Activity: Omitting the pictures, print every line below exactly as it stands.
Material shown Start Marker
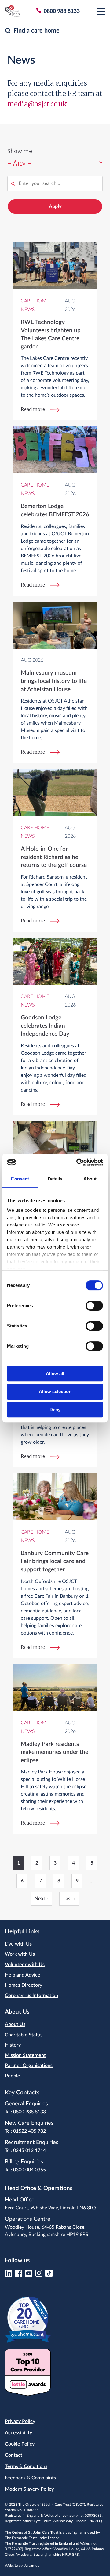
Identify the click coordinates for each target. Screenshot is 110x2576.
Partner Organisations (29, 2065)
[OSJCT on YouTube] (28, 2275)
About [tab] (90, 1178)
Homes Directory (23, 1985)
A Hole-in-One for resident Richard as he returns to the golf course (54, 857)
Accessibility (18, 2432)
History (13, 2045)
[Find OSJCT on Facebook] (18, 2275)
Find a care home (36, 31)
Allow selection (55, 1391)
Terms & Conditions (26, 2466)
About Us (15, 2024)
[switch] (94, 1306)
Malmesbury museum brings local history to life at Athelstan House (54, 681)
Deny (55, 1409)
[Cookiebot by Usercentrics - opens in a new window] (77, 1162)
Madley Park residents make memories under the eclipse (54, 1752)
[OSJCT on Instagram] (38, 2275)
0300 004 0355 (29, 2169)
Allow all (55, 1373)
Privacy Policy (20, 2421)
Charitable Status (23, 2034)
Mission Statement (25, 2055)
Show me (19, 151)
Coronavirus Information (31, 1995)
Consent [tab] (20, 1178)
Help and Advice (22, 1975)
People (12, 2076)
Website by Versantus (22, 2565)
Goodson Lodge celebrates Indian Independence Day (45, 1026)
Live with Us (18, 1944)
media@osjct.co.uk (37, 104)
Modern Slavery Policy (29, 2489)
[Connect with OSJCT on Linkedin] (8, 2275)
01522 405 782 (29, 2131)
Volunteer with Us (25, 1964)
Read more (33, 409)
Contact (13, 2455)
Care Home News (35, 305)
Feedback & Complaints (30, 2477)
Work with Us (20, 1954)
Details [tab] (55, 1178)
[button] (101, 11)
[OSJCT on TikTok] (49, 2275)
Material shown End Marker
Expected output:
Identify the click coordinates for each target. Screenshot is 110x2576.
Partner Organisations (29, 2065)
[OSJCT on YouTube] (28, 2275)
About [tab] (90, 1178)
Homes Directory (23, 1985)
A Hole-in-One for resident Richard as he returns to the golf course (54, 857)
Accessibility (18, 2432)
History (13, 2045)
[Find OSJCT on Facebook] (18, 2275)
Find a care home (36, 31)
Allow selection (55, 1391)
Terms & Conditions (26, 2466)
About Us (15, 2024)
[switch] (94, 1306)
Malmesbury museum brings local history to life at Athelstan House (54, 681)
Deny (55, 1409)
[Cookiebot by Usercentrics - opens in a new window] (77, 1162)
Madley Park residents make memories under the eclipse (54, 1752)
[OSJCT on Instagram] (38, 2275)
0300 004 0355 (29, 2169)
Allow all (55, 1373)
Privacy Policy (20, 2421)
Charitable Status (23, 2034)
Mission Statement (25, 2055)
Show me (19, 151)
Coronavirus Information (31, 1995)
Consent [tab] (20, 1178)
Help and Advice (22, 1975)
People (12, 2076)
Website by Versantus (22, 2565)
Goodson Lodge celebrates Indian Independence Day (45, 1026)
Live with Us (18, 1944)
media@osjct.co.uk (37, 104)
Modern Slavery Policy (29, 2489)
[Connect with OSJCT on Linkedin] (8, 2275)
01522 405 782 (29, 2131)
Volunteer with Us (25, 1964)
Read more (33, 409)
Contact (13, 2455)
Care Home News (35, 305)
Feedback & Complaints (30, 2477)
Work with Us (20, 1954)
Details [tab] (55, 1178)
[button] (101, 11)
[OSJCT on TikTok] (49, 2275)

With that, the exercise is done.